• TEXT EXCERPT:
------------------------------------
In the 1400s it was the common language of the alpine regions of the County Tyrol. It was unwritten - although there is evidence of a document written in Ladin in the 1300s. The official language of the region was German, with Gallo-Italian influences from the south. Of course, the ecclesiastical language was Latin. Latin was the language of the educated. Ladin was the language of the unlettered. To put them side by side, Ladin must have seemed a barbaric, rustic form of Latin.
In my scenario, the high-church Latin scholar Cusanus (also proficient in Hebrew, Arabic, Greek, Catalan and a host of other languages) has a prolonged encounter with the Ladin people and their traditions. I draw attention to Cusanus' concern for the ways of the "Layman" to be seen in some of his minor works. He was intellectually interested in the wisdom and native intelligence, and the sciences (including herbalism) of the "Layman."
I cannot explain the Voynich language (who can?) but I do believe it is the outcome of the encounter between Nicholas of Cusa and the Ladin people. (The historical centre of Ladin culture, and the home of the Ladin museum today, is the bishop's residence in the Castle Tor in the Val Badia.)
------------------------------------
• SOURCE EXCERPT:
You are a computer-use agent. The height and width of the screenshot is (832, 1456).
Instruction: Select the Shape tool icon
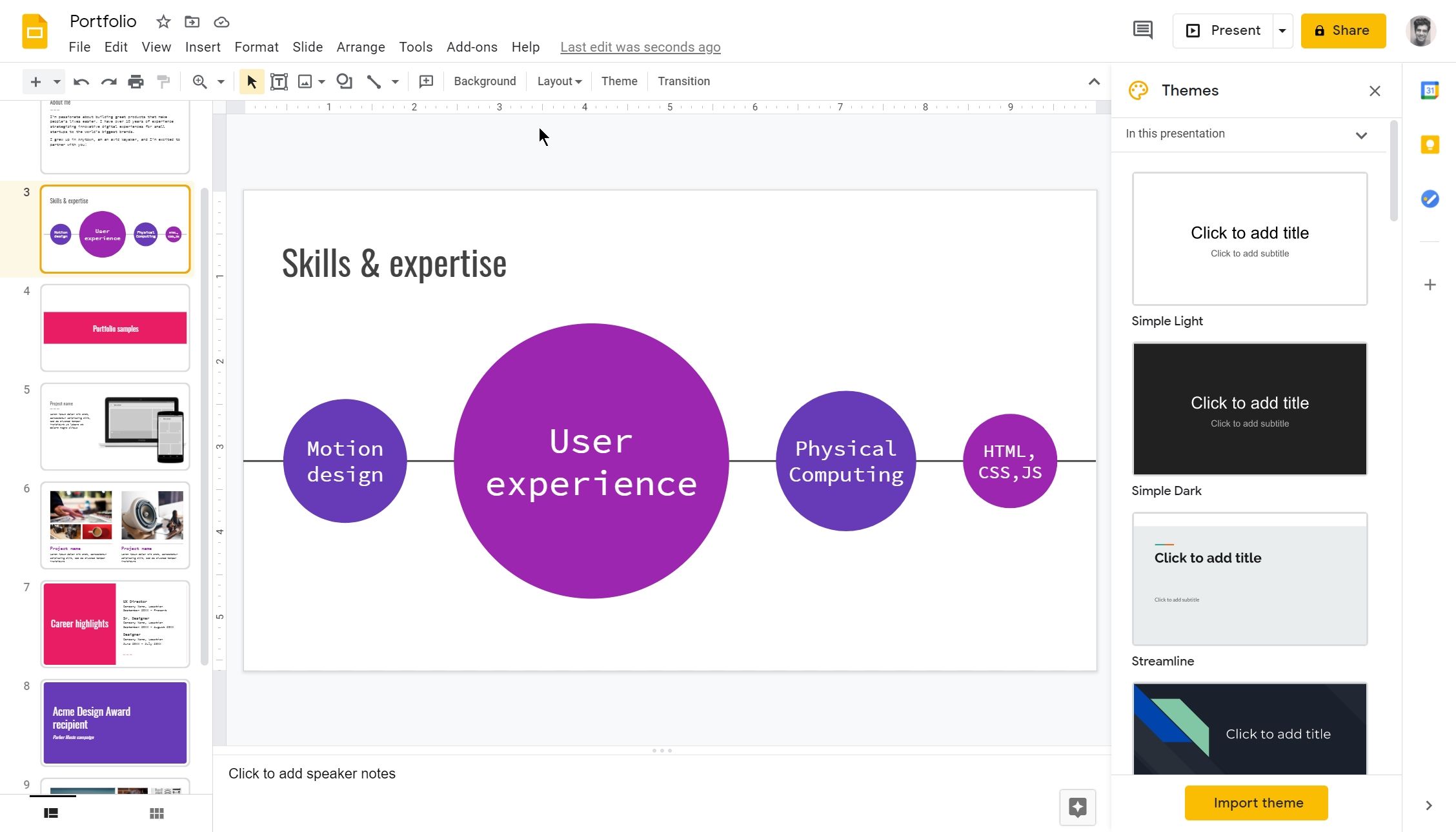pos(345,81)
------------------------------------
• GIVEN REQUEST 1:
In the passage on Ladin, rewrite the stretch from "I cannot explain" to "the Val Badia.)", switching "Val Badia" to "Badia valley".
• GIVEN REQUEST 2:
List the languages that the passage on Ladin names inside the parentheses describing Cusanus's proficiency.
• GIVEN REQUEST 3:
Carry on the passage on Ladin from the point where it stops.

• EXERCISE OUTPUT 1:
I cannot explain the Voynich language (who can?) but I do believe it is the outcome of the encounter between Nicholas of Cusa and the Ladin people. (The historical centre of Ladin culture, and the home of the Ladin museum today, is the bishop's residence in the Castle Tor in the Badia valley.)

• EXERCISE OUTPUT 2:
Hebrew, Arabic, Greek, Catalan

• EXERCISE OUTPUT 3:
One possibility here is that the script in the Voynich ms. has been invented in order to provide an orthography for Ladin. The glyph set would then map phonically to the sounds of spoken (medieval) Ladin. The text would then be a record of Ladin traditions, or similar. This seems unlikely in reality but it is not out of the question. It would be the natural outcome of my hypothesis.
It is unlikely, I think, because I doubt the Ladin formed a national, ethnic or linguistic identity until centuries later (and to a large extent until the modern era) and, just as Mussolini regarded Ladin as bad Italian, so in the 1400s was it likely to be regarded as bad Latin rather than a distinct and unique tongue needing its own script.
What this means is that it is LATIN that is the language at issue. When I point to Ladin I am pointing to a language within the immediate orbit of Latin. A strong body of researchers have proposed that the Voynich ms. is written in some form of Latin. Yet a formal high Latin wouldn't match the rustic folkish nature of the illustrations. And why would it require inventing a new script? Why is it not written in Roman script?
Identifying
the manuscript as concerning Ladin traditions must also place German
within the range of possibilities. The whole region is German speaking
today, even though part of Italy, and was invaded by the Bavarians in
the post-Roman centuries AD. It was German intrusions that forced the
Ladin to retreat into the remote mountain valleys. Germanization has
always been the greatest linguistic threat to the Ladin language
communities.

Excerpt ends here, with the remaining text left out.